SUPPLIED PASSAGE

This typewriter OCR application can convert JPEG typewritten text images into RTF documents, while removing typos for you!

Image RTF basic mode

Tintype¶Text

License: AGPL-3.0 GitHub last commit GitHub issues


Tintype¶Text is a tool enabling you to convert scanned typewritten pages (in JPEG image format) into rich text format (RTF) documents, complete with formatting elements such as text alignment, paragraphs, underline, italics, bold and strikethrough.

A neat functionality of Tintype¶Text is that the typos (wrong typewritten characters overlaid with a hashtag) automatically get filtered out, and do not appear in the final RTF text. This feature, when combined with erasable typewriter ink (see https://www.reddit.com/r/typewriters/comments/ujqxrh/how_to_make_erasable_typewriter_ink/) brings the typewriter well into the 21st century as a data entry tool!

  • You can get my deep learning models for both typewriters on which I developed the code on my Google Drive (2021 Royal Epoch https://drive.google.com/drive/folders/1DUKqYf7wIkRAobC8fYPjum5gFOJqJurv?usp=sharing and 1968 Olivetti Underwood Lettera 33 https://drive.google.com/drive/folders/1sykG3zUfr8RJVbk59ClnzHjO3qgkXTmF?usp=sharing), where the datasets and other useful information to build your own datasets may be found.

  • The code showcased in this github page is the one that was used to generate a model with 99.93% optical character recognition (OCR) accuracy with the 2021 Royal Epoch typewriter, which is in production and commercially available (I'm not affiliated with them, no worries).

  • The generalizability of the model trained on a 2021 Royal Epoch typewriter was assessed on another unit of the same model (2019 Royal Epoch typewriter), with a text over 6,000 characters long. It gave an OCR accuracy of 99.22%, thus demonstrating that deep learning models trained with Tintype¶Text could be used with other typewriters of the same model (albeit with somewhat lower accuracy).


📝 Table of Contents

⛓️ Dependencies / Limitations

  • This Python project relies on the Fastai deep learning library (https://docs.fast.ai/) to generate a convoluted neural network deep learning model, which allows for typewriter optical character recognition (OCR). It also needs OpenCV to perform image segmentation (to crop the individual characters in the typewritten page images).

  • A deep learning model trained on a specific typewriter is unlikely to generalize well to other typewriter brands, which may use different typesets and character spacing. It is therefore preferable to train a model on your own typewriter.

  • For best results, the typewritten text should be double spaced to avoid segmentation mistakes or omissions and the 8 1/2" x 11" typewritten pages should be scanned at a resolution of 600 dpi, as this resolution was used when writing the code.

WHAT TO WORK ON
From the Tintype¶Text description above, pull out the passage starting with "Tintype¶Text is a" and going on through "data entry tool!", word for word.

GIVEN ENTRIES
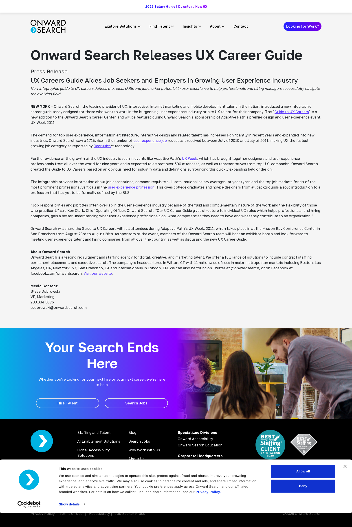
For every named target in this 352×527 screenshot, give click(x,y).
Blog (132, 432)
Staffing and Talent (94, 432)
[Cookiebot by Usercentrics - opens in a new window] (29, 518)
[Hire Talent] (67, 403)
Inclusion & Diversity (145, 467)
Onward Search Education (200, 445)
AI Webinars (87, 473)
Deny (303, 500)
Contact (240, 26)
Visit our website (98, 273)
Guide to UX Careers (292, 112)
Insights (190, 26)
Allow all (303, 485)
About (215, 26)
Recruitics (102, 146)
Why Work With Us (144, 450)
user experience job (150, 140)
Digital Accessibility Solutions (93, 453)
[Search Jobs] (136, 403)
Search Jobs (139, 441)
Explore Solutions (121, 26)
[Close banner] (345, 480)
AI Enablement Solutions (98, 441)
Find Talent (160, 26)
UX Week (189, 158)
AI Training (86, 464)
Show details (69, 518)
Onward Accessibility (195, 439)
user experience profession (131, 187)
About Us (136, 459)
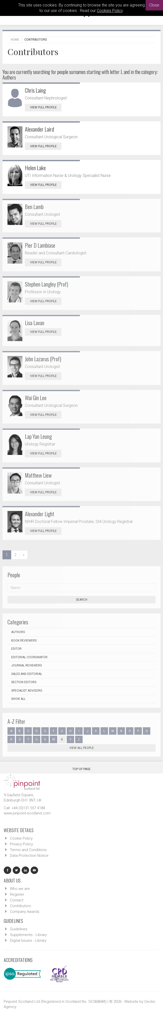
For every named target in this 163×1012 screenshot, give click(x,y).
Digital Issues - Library (28, 940)
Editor (16, 649)
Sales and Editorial (26, 674)
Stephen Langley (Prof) (46, 284)
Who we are (20, 888)
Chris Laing (35, 90)
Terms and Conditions (28, 850)
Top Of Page (81, 767)
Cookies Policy (110, 10)
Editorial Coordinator (29, 657)
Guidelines (18, 929)
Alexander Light (39, 514)
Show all (18, 699)
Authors (18, 632)
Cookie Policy (21, 838)
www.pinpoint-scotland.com (27, 813)
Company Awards (24, 911)
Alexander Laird (39, 129)
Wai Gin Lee (36, 398)
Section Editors (23, 682)
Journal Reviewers (26, 665)
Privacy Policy (21, 844)
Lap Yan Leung (38, 436)
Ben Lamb (34, 207)
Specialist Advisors (26, 690)
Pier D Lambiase (40, 245)
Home (15, 39)
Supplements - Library (28, 935)
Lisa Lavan (34, 323)
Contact (16, 900)
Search (81, 599)
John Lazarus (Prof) (43, 359)
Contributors (20, 906)
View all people (81, 748)
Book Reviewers (24, 640)
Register (17, 894)
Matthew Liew (38, 475)
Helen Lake (35, 168)
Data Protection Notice (29, 855)
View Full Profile (45, 107)
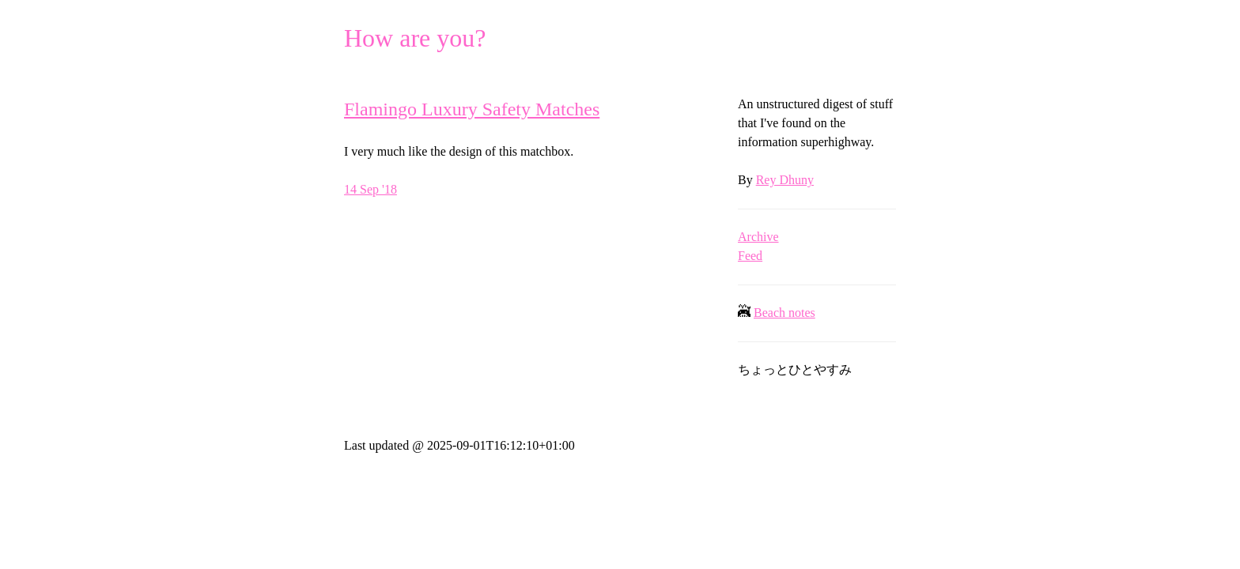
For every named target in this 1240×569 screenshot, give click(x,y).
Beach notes (784, 312)
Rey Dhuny (785, 180)
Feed (750, 255)
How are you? (415, 38)
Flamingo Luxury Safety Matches (471, 109)
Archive (758, 236)
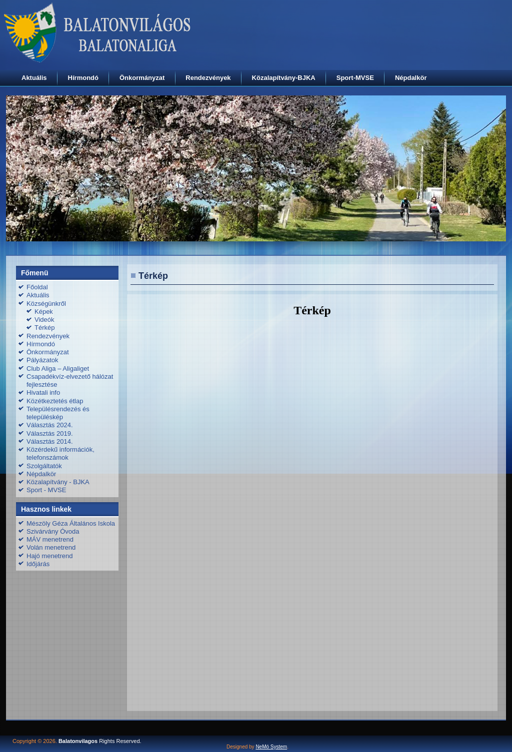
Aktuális (34, 77)
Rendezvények (208, 77)
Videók (44, 319)
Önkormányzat (142, 77)
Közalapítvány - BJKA (58, 482)
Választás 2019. (49, 433)
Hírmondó (83, 77)
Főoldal (37, 287)
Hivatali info (43, 392)
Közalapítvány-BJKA (284, 77)
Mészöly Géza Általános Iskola (70, 523)
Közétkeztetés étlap (54, 401)
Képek (43, 311)
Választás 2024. (49, 425)
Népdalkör (411, 77)
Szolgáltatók (44, 466)
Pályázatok (42, 360)
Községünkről (46, 303)
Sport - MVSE (46, 490)
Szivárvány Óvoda (53, 531)
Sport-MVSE (355, 77)
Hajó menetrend (49, 556)
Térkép (44, 327)
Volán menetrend (51, 547)
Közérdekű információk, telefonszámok (60, 453)
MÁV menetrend (50, 539)
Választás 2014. (49, 441)
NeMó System (271, 747)
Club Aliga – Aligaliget (57, 368)
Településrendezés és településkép (58, 413)
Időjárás (38, 564)
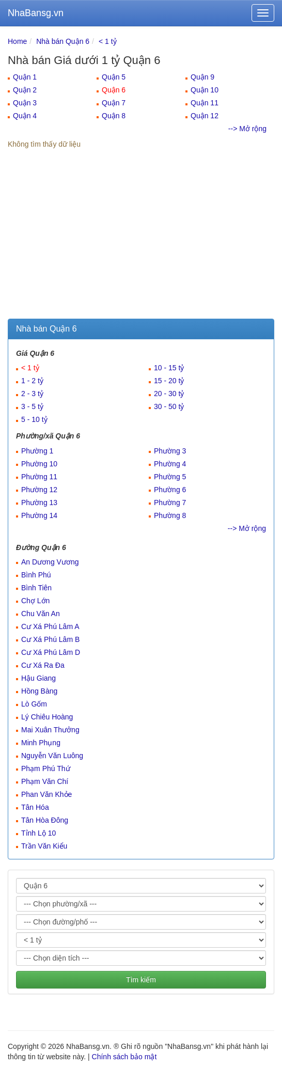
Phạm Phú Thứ (45, 768)
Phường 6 (170, 489)
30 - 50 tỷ (169, 406)
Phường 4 (170, 464)
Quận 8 (114, 116)
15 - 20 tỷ (169, 380)
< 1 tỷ (108, 41)
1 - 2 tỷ (32, 380)
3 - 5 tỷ (32, 406)
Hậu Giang (38, 678)
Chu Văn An (40, 613)
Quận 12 (204, 116)
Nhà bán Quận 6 (62, 41)
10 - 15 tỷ (169, 368)
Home (17, 41)
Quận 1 (25, 77)
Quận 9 (202, 77)
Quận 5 (114, 77)
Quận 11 (204, 103)
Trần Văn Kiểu (44, 846)
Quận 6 (114, 90)
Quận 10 (204, 90)
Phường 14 (39, 515)
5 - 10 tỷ (34, 419)
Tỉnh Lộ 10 (38, 833)
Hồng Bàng (39, 691)
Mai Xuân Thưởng (50, 730)
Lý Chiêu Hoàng (47, 717)
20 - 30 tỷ (169, 393)
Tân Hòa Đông (44, 820)
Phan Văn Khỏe (46, 794)
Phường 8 (170, 515)
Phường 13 (39, 502)
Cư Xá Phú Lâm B (50, 639)
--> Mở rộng (247, 128)
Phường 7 (170, 502)
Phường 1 (37, 451)
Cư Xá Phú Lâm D (50, 652)
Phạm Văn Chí (44, 781)
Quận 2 (25, 90)
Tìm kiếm (141, 980)
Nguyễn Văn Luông (52, 755)
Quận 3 (25, 103)
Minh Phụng (40, 743)
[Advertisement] (141, 241)
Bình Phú (36, 575)
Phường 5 (170, 477)
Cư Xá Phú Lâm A (50, 626)
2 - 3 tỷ (32, 393)
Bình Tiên (36, 588)
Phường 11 (39, 477)
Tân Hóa (35, 807)
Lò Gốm (34, 704)
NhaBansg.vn (36, 13)
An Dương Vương (50, 562)
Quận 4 (25, 116)
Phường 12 (39, 489)
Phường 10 (39, 464)
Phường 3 (170, 451)
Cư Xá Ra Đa (43, 665)
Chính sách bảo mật (124, 1057)
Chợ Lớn (35, 601)
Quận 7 (114, 103)
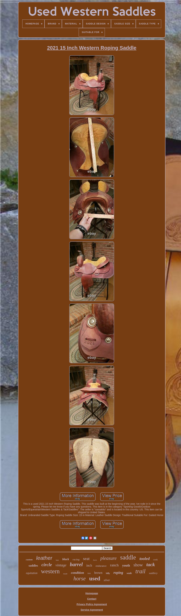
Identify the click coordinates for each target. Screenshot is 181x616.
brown (98, 573)
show (138, 564)
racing (76, 559)
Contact (91, 598)
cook (155, 559)
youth (126, 565)
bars (57, 560)
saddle (128, 557)
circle (47, 564)
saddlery (153, 573)
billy (108, 573)
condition (77, 573)
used (94, 578)
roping (118, 573)
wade (129, 573)
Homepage (91, 593)
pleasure (108, 558)
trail (140, 571)
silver (107, 580)
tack (150, 564)
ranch (114, 565)
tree (89, 573)
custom (29, 559)
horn (95, 560)
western (50, 571)
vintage (61, 565)
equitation (31, 573)
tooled (144, 558)
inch (89, 565)
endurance (101, 565)
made (65, 574)
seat (86, 558)
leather (44, 558)
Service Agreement (92, 609)
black (65, 559)
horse (80, 578)
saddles (33, 565)
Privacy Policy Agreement (92, 604)
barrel (76, 564)
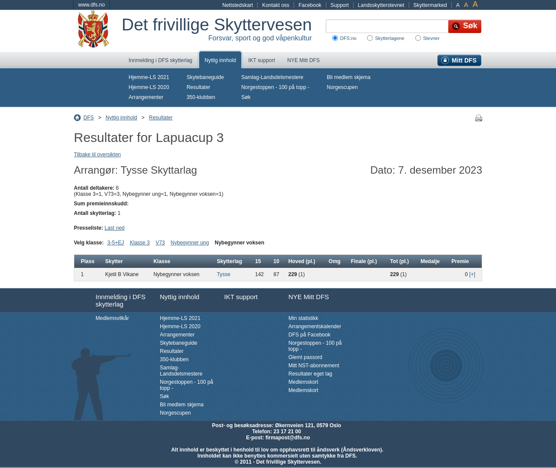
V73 (160, 243)
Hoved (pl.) (301, 261)
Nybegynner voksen (239, 243)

RESPONSE TO THE EXERCISE
Tintype¶Text is a tool enabling you to convert scanned typewritten pages (in JPEG image format) into rich text format (RTF) documents, complete with formatting elements such as text alignment, paragraphs, underline, italics, bold and strikethrough.

A neat functionality of Tintype¶Text is that the typos (wrong typewritten characters overlaid with a hashtag) automatically get filtered out, and do not appear in the final RTF text. This feature, when combined with erasable typewriter ink (see https://www.reddit.com/r/typewriters/comments/ujqxrh/how_to_make_erasable_typewriter_ink/) brings the typewriter well into the 21st century as a data entry tool!